Easy Affordable Raw with Andrea McNinch at NGI
I’ll admit, I felt disappointed when I walked in. I paid $10 more for this class than the one in January and discovered it was a demonstration class (though listed as “partial participation” in the promotional materials). I paid $110 in January and I got to cook three dishes and had my own station. This time I paid $120 and sat at a table and watched the class. Because I was at the back table, I could see best by looking at the screen.
Sort of like live TV?
Oh, and I guess the “partial” participation was when I was invited up to hold the tamper in the Vita-Mix (Um, I should confess that I ordered a Vita-Mix shortly after the class so I guess that “participation” was good for the economy.)
Okay so I got over being disappointed and focused on the class and the recipes:
- Olive-Sundried Tomato Tapenade (made with honey…boo!)
- Pistachio Tapenade Biscotti
- Avo Fries
- Wasabi Mayo
- Portobello Steak
- Almond Butter
- Coconut Butter
- 30-Second Nut Milk (made with honey)
- Crudites with Cashew-Red Pepper Cheese
- Kelp Noodles with Creamy Peanut Sauce
- Veggie Nori Wrap with Asian Nut Spread
- Herbed-Garlic Mashed “Potatoes”
- Caramel Apples
- Panna Cotta (made with honey)
Impressive, yes? The Portobello Steak, Kelp Noodles, Herbed-Garlic Mashed Potatoes (jicama) and Caramel Apples were my hand’s down favorites!
I was bummed that honey was used in a few recipes. Andrea did ask if anyone avoided honey–I was the only one–and she asked the staff to make the milk without honey. They didn’t. I wasn’t able to try the Panna Cotta, either.
I wanted to love the avocado fries but they were super-bland. But I think I can modify the recipe and jazz it up.
Andrea was very energetic and clearly an advocate for raw foods but I found her a bit scattered in her instruction. I did enjoy most of her recipes, though, and am happy to report that I tried two recipes at home the following weekend, the almond butter and caramel,
Overall, I enjoyed the class, but it wasn’t love. I am a huge fan of the Natural Gourmet Institute and though this class didn’t wow me, I will return in May for a hand’s on class.
Turns out, this was a demonstration class, too. In this case, for an advanced class, it worked. Russell James is a phenomenal instructor and he made it clear that this advanced class was less about the recipes and more about technique. And he was right. I learned so much about how to do things, from knife skills to tempering chocolate to fermenting and culturing.

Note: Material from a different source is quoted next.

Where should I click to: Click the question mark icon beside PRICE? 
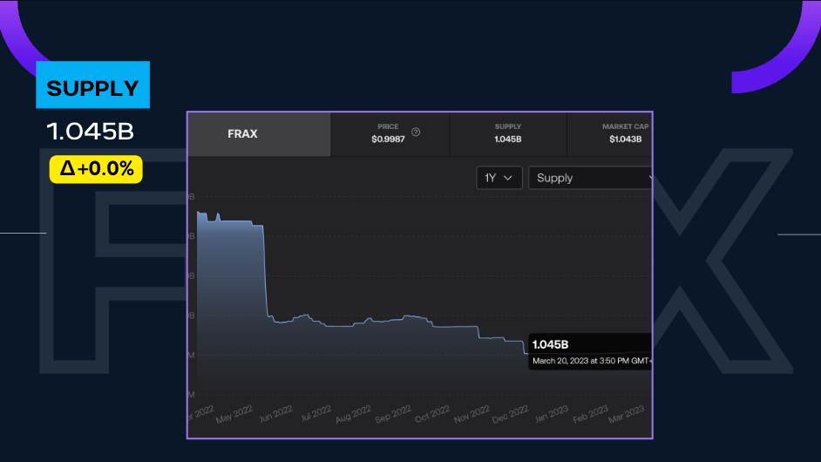click(x=416, y=132)
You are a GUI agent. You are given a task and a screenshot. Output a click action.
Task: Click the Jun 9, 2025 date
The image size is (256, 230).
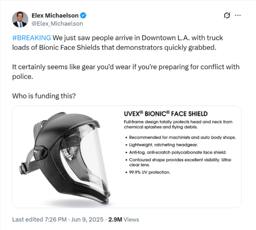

And the recipes were fabulous!
Russell Jame is an innovative, creative chef–every morsel was delicious–and he is excellent at instruction (Kelly and I think he should host a cooking show).
I had two very different experiences with these classes. I learned far more in the advanced class but I walked away from both classes with excellent recipes and my creative juices were flowing.